Feltrinelli, 2018, pp. 128, € 16,00

di Jessica Cugini

Non tutte le inchieste e i reportage passano per i giornali o le televisioni. Sempre più di frequente, in questi ultimi anni, si è fatto avanti nel mondo dell’editoria il graphic journalism, quello che, letteralmente, potrebbe essere tradotto come “giornalismo a fumetti”. Una forma inedita attraverso la quale raccontare la realtà, che mette insieme le inchieste con le illustrazioni, come accade per Salvezza, l’ultimo lavoro del giornalista Marco Rizzo e del disegnatore Lelio Bonaccorso, nato dalle tre settimane che i due hanno trascorso su Aquarius, la nave bianco-arancione di SOS Méditerranée e Medici senza frontiere, nel novembre del 2017.

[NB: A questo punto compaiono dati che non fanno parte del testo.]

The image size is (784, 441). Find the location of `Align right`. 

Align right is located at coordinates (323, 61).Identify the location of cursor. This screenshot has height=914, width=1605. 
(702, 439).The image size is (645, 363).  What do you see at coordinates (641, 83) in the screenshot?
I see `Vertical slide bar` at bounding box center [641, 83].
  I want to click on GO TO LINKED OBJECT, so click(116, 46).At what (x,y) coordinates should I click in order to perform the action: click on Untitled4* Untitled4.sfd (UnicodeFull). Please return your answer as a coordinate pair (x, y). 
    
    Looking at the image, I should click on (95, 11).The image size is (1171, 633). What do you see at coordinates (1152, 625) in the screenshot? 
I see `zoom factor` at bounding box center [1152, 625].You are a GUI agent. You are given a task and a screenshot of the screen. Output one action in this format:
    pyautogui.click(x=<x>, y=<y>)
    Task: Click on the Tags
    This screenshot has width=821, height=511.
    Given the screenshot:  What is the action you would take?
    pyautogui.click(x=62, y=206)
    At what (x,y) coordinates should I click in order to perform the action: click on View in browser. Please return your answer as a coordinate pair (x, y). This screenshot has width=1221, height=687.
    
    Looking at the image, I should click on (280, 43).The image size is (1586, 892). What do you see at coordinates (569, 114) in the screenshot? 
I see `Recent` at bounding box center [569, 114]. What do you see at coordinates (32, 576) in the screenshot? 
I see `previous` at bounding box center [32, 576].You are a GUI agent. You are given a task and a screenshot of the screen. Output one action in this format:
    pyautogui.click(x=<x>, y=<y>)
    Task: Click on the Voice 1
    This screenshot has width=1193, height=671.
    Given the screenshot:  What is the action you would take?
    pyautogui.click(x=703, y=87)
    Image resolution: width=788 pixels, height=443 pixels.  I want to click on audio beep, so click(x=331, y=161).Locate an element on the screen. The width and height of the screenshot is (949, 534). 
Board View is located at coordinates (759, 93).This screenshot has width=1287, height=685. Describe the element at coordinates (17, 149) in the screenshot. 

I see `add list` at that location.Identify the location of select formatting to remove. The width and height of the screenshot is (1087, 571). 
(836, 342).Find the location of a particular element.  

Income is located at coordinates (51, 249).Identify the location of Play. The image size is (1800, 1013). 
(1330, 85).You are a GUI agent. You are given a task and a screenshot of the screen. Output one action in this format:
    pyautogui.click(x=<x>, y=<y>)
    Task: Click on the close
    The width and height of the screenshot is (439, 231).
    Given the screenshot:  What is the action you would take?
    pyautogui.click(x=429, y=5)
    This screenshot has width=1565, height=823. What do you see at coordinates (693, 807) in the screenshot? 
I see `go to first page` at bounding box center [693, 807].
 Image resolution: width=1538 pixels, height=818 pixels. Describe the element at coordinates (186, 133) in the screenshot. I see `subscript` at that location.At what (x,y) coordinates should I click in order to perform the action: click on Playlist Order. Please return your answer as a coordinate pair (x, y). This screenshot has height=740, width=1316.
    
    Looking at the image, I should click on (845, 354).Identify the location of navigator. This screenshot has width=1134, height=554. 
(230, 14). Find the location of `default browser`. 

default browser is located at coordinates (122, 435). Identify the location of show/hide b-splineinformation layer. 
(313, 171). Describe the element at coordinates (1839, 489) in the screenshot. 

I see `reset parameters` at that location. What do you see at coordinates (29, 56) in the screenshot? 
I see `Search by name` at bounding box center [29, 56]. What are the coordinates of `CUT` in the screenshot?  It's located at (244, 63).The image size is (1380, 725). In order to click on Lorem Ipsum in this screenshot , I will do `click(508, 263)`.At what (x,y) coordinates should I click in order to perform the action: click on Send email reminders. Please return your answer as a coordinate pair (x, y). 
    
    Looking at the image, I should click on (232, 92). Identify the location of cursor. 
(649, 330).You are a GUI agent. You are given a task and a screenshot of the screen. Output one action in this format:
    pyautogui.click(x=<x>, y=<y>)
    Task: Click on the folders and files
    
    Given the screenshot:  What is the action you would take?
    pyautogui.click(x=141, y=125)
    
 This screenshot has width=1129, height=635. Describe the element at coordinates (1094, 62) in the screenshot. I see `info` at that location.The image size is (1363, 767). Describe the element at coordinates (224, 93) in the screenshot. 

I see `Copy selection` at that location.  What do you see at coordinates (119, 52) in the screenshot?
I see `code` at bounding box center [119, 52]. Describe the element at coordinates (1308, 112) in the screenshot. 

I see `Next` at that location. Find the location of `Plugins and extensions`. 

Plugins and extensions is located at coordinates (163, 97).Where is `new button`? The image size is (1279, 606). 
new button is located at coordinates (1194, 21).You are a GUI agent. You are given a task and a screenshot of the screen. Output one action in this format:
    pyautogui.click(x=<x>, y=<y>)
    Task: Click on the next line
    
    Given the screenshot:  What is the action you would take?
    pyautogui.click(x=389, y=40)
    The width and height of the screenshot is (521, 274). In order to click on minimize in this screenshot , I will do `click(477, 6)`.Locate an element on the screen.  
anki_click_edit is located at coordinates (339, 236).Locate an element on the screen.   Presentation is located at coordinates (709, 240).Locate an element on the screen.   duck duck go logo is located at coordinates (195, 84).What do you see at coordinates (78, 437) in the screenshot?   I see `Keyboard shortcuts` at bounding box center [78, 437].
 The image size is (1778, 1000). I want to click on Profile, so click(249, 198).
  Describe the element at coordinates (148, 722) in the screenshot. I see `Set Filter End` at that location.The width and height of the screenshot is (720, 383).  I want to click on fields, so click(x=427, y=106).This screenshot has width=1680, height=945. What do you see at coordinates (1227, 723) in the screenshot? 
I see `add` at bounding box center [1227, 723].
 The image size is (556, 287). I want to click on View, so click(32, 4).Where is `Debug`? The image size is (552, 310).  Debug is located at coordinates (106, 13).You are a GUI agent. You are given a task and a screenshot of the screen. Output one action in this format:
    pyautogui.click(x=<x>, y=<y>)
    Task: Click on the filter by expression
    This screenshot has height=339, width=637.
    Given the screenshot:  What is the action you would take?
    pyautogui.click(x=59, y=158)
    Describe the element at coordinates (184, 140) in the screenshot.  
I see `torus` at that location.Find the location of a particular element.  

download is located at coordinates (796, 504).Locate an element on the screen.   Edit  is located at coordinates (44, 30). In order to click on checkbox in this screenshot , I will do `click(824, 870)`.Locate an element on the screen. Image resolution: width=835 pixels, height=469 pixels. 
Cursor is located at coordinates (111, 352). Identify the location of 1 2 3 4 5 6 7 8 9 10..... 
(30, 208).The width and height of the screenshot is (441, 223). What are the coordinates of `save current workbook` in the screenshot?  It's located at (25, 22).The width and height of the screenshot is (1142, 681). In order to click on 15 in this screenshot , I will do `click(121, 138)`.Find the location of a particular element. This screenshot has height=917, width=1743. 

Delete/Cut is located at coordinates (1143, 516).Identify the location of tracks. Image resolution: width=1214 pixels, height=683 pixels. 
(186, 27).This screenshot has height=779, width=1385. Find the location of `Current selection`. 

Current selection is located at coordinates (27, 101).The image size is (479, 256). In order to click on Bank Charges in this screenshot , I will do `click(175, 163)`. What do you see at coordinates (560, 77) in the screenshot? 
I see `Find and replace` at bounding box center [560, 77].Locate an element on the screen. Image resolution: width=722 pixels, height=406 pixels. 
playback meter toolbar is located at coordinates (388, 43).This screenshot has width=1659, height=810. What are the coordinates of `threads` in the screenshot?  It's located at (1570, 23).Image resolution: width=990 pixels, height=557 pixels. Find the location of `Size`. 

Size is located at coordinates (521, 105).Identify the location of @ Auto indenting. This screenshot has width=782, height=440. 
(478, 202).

Ogni racconto dalla voce dei migranti che scappano dalla Libia, ogni narrazione dei membri dell’equipaggio, così come i momenti di addestramento e salvataggio che i due vivono in quei giorni, diventa una tavola di questo reportage civile, in cui spicca l’arancione su tutte le diverse tonalità di grigio e azzurro che abitano il fumetto.

L’arancione è un colore suggestivo, un po’ come quello del cappottino rosso della bambina del film Schinder’s list. È il colore della nave Aquarius certo, ma ancor di più è il colore dei giubbetti di salvataggio, simbolo, per l’appunto, di Salvezza. E fa a pugni con un unico altro colore che compare, il verde dei finti giubbetti fatti pagare ai migranti 200/300 dollari.

Gli autori di questa inchiesta-fumetto sono tra i protagonisti. Li si vede mescolarsi all’equipaggio, partecipare alle riunioni, stare sul pontile in mezzo alla gente, prendere parte ai salvataggi, raggiungere su gommoni l’area Sar del Mediterraneo dove incontrano le navi libiche, salire sui natanti fatiscenti e girare brevi video per ricordare lo stato delle imbarcazioni da disegnare.

Salvezza è una testimonianza, un libro dalla narrazione asciutta, privo di fronzoli, che racconta ciò che è stato. Ciò che è stato e più non è. Aquarius infatti è stata privata due volte della bandiera: lo scorso agosto a ritirarsi era stata Gibilterra e, dopo l’inutile pellegrinare per poter accedere a un porto italiano, a settembre anche lo stato di Panama. Non avere bandiera significa essere cancellati dai registri marittimi di un paese, il che equivale a essere nave fantasma. La giustificazione, ad agosto come settembre, è la medesima «mancato rispetto delle procedure giuridiche internazionali», che si legge: «si sono rifiutati di consegnare i migranti ai libici».

Un libro davvero unico, non solo perché racconta la prima volta in cui Aquarius imbarca un fumettista (a oggi i giornalisti saliti a bordo sono 150), ma perché è un testo di denuncia, che include anche i dati del fenomeno migratorio, ed è trasversale rispetto ai target di lettura. Come spesso accade con il genere graphic, arriva immediato, diventa testimonianza di facile divulgazione.